Moim marzeniem jest:

Gitara elektroakustyczna

Dawid, 12 lat

Kategoria: dostać

Oddział: Rzeszów

Status marzenia: spełnione

Marzenie zostało spełnione dzięki pomocy

pierwsze spotkanie

2011-03-26

 

Wolontariusze Maciek i Gloria byli u chłopca o imieniu Dawid. Mieszka on w Łańcucie.

Było to nasze pierwsze spotkanie, które przebiegło w bardzo miłej i sympatycznej atmosferze.

By  przełamać lody chłopiec dostał od nas dwie gry planszowe (statki i żużel), w które potem wspólnie zagraliśmy.  

Dawid okazał się bardzo radosnym, miłym i inteligentnym chłopcem, łatwo nawiązującym kontakt z innymi.

Zdradził nam, że interesuje się historią, w wolnych chwilach lubi grać w gry komputerowe.

Czas spędzony z Dawidem wypełniony był jego uśmiechem.

Marzyciel dokładnie wiedział po co przyjechaliśmy. Gdy tylko zapytaliśmy jakie jest jego marzenie od razu nam je wyjawił. Dawid marzy o gitarze elektroakustycznej wraz z wzmacniaczem i niezbędnym mikrofonem.

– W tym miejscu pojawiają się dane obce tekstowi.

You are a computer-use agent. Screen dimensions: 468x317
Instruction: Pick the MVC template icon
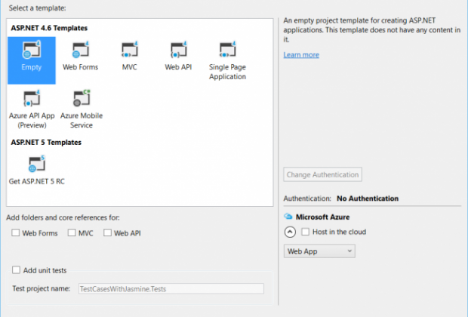coord(129,51)
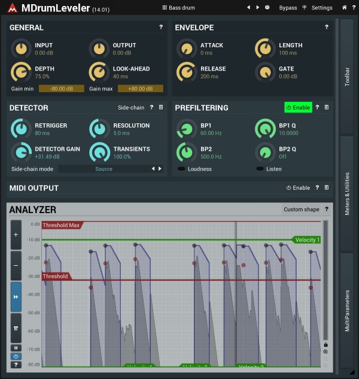Disable the Prefiltering Enable button
The width and height of the screenshot is (359, 379).
click(298, 108)
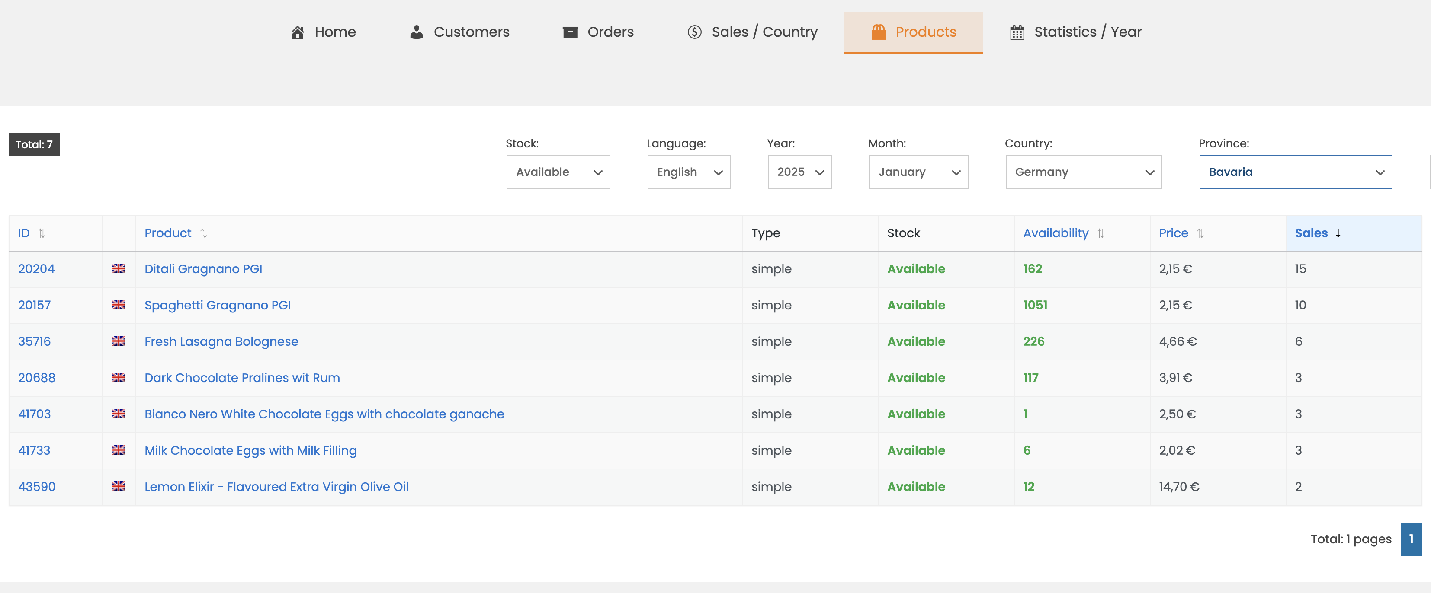The image size is (1431, 593).
Task: Open the Stock dropdown showing Available
Action: 558,172
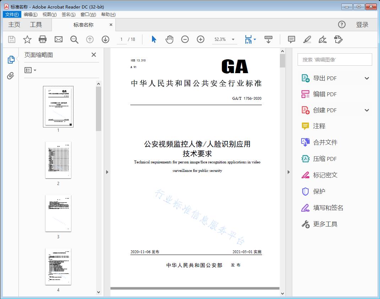Viewport: 380px width, 299px height.
Task: Zoom in with the plus magnifier icon
Action: pos(200,39)
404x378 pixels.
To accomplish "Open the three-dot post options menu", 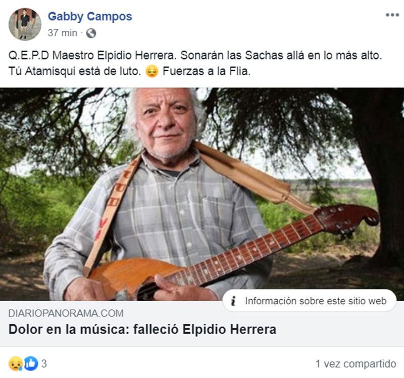I will click(x=392, y=15).

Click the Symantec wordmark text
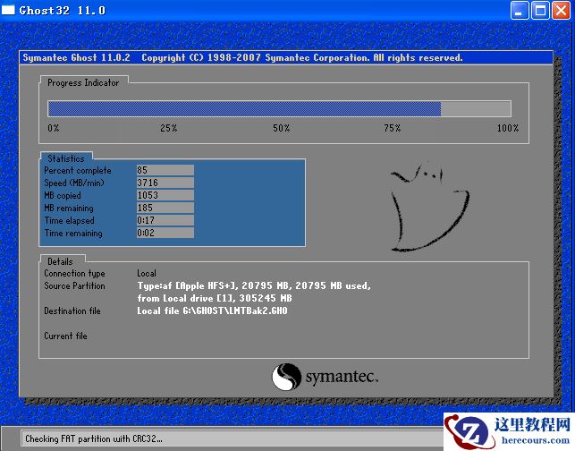pyautogui.click(x=341, y=377)
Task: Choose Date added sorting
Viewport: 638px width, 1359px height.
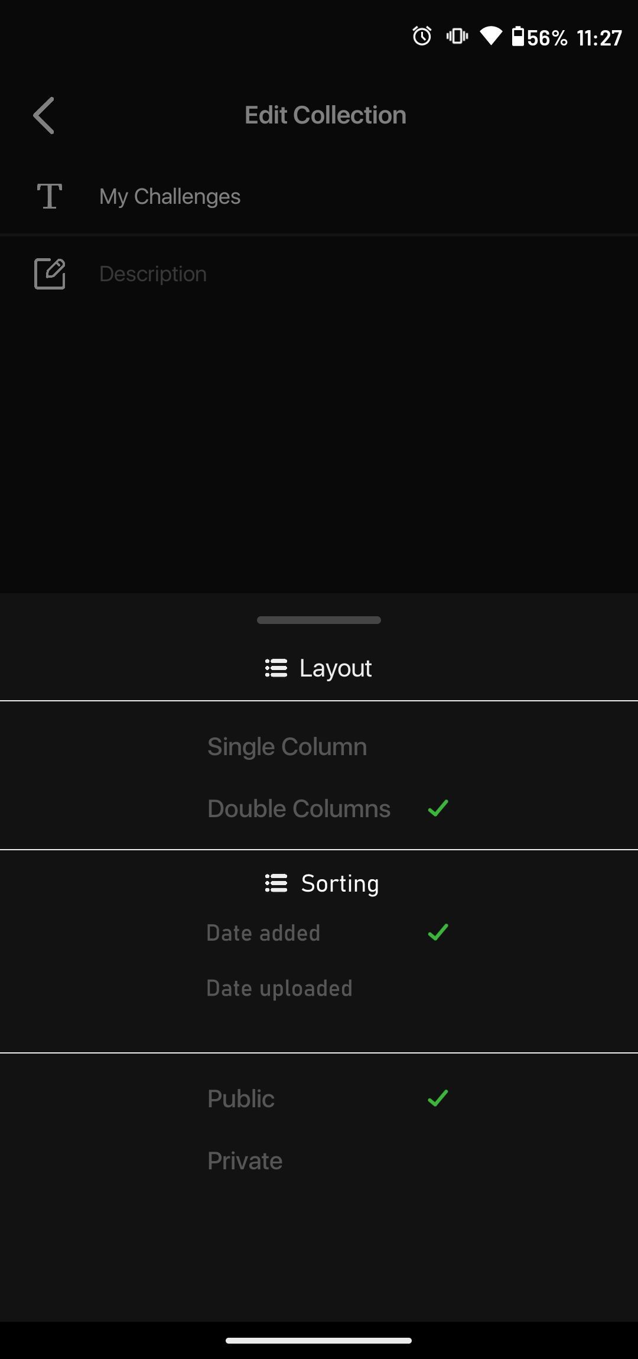Action: click(x=319, y=933)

Pragnie zostać muzykiem, założyć zespół i występować między innymi w swojej szkole. Dowiedzieliśmy się też, że chłopiec marzy o tym już półtora roku. Mamy nadzieję na szybkie spełnienie największego marzenia Dawida.

 

Relacja: Gloria

Fotografie: Maciek

 

spełnienie marzenia

2011-08-31

 

Nie przestawaj marzyć. Ale też nie przestawaj się starać, aby to Twoje największe marzenie się spełniło. Bardzo wiele kłód rzucą Ci pod nogi, zanim je spełnisz. My też nie mogliśmy przez dwa miesiące spotkać się z Dawidem, żeby spełnić jego największe marzenie. Gitara. Mikrofon. Gdy w ostatni dzień sierpnia wziął ją do ręki, choć nie umiał na niej grać, to jednak grał. Po swojemu. Do rytmu. Widać, że ma talent. Później widziałem, że z niezbyt dużą ochotą oddawał ją mnie, żebym mu akompaniował, gdy będzie śpiewał. Ale śpiewaliśmy, grali, razem z Glorią i z tatą Dawida. Odważył się marzyć i dostał narzędzie, by pójść dalej. Chce założyć zespół z kolegami. Takie chłopięce marzenie. Ja też takie miałem. Ale jeśli popracuje i będzie się starał, może spełnić to, o czym nam nie powiedział. O czy może sam jeszcze nie wie, bo gdzie tak daleko można marzeniami sięgać? Można. Dawidzie, graj, walcz o swoje największe marzenia, nie zapominaj o tych małych, a może kiedyś będę fotografował Cię na Twoim koncercie. Nie ważne czy na Wembley, czy w małym klubie. Ważne, by Twoje serce czuło się wtedy spełnione.